[[ Given data, beginning ]]

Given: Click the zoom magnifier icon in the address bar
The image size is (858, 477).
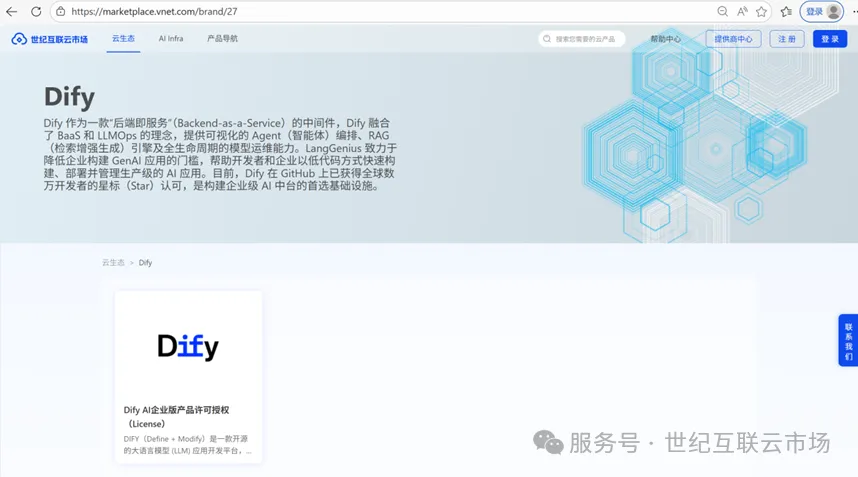Looking at the screenshot, I should pyautogui.click(x=723, y=11).
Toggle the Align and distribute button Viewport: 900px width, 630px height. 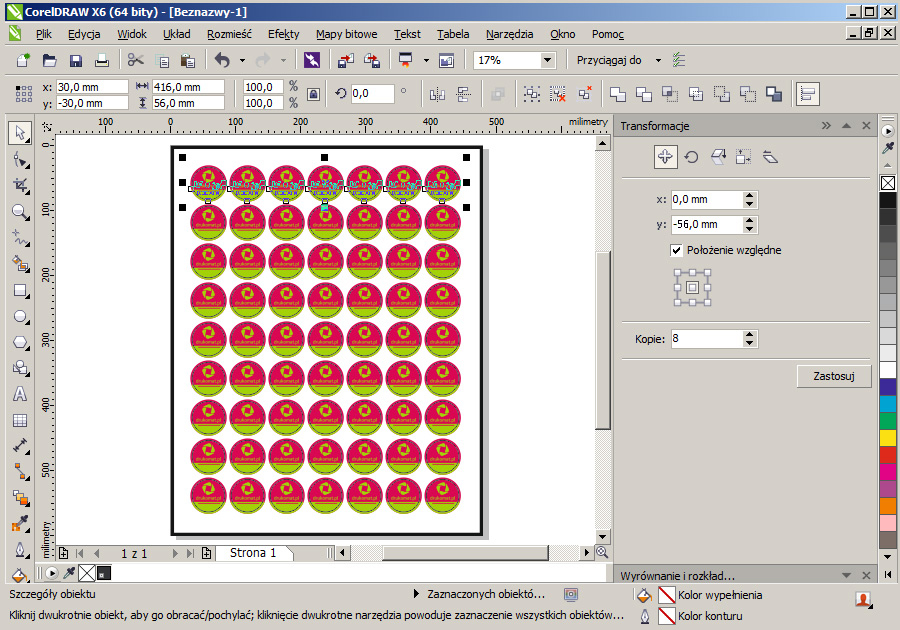coord(807,94)
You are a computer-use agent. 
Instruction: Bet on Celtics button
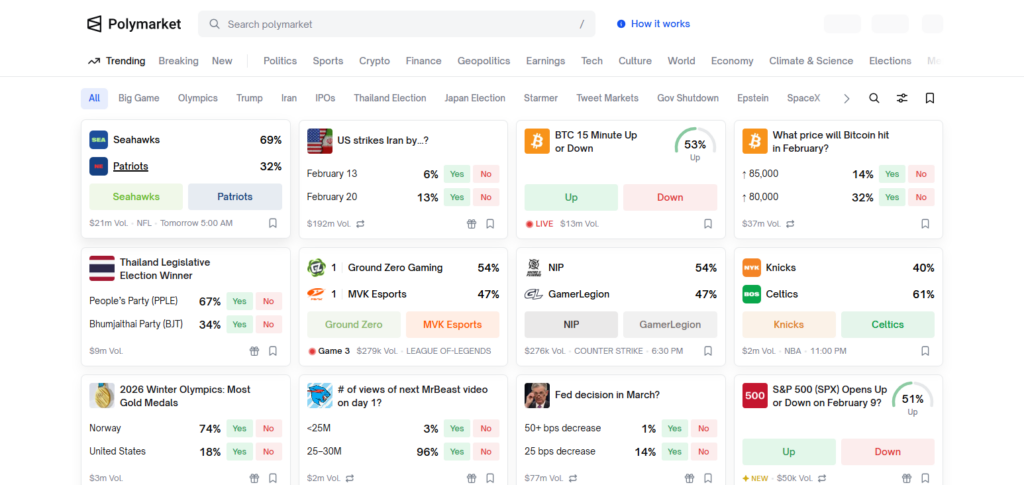click(887, 325)
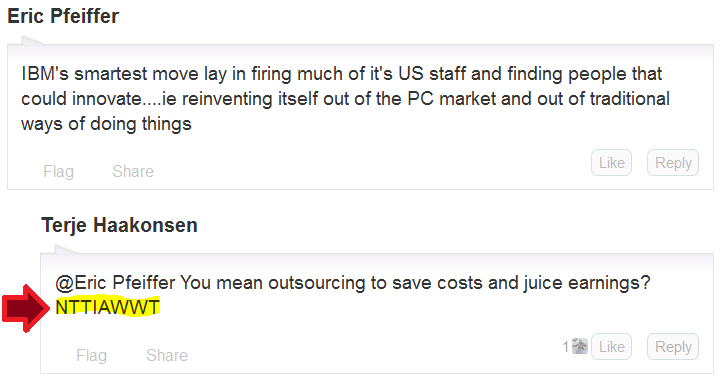Click the like count 1 on Terje's reply
Screen dimensions: 727x384
click(566, 346)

[[ Given data, end ]]

◆ Exercise prompt ◆
Your answer must be an exact copy of the lines above, from the line that contains "You are a computer-use agent." through the final line, with no pictures in it.

◆ Answer ◆
You are a computer-use agent. 
Instruction: Bet on Celtics button
click(887, 325)
Click the like count 1 on Terje's reply
Screen dimensions: 727x384
click(566, 346)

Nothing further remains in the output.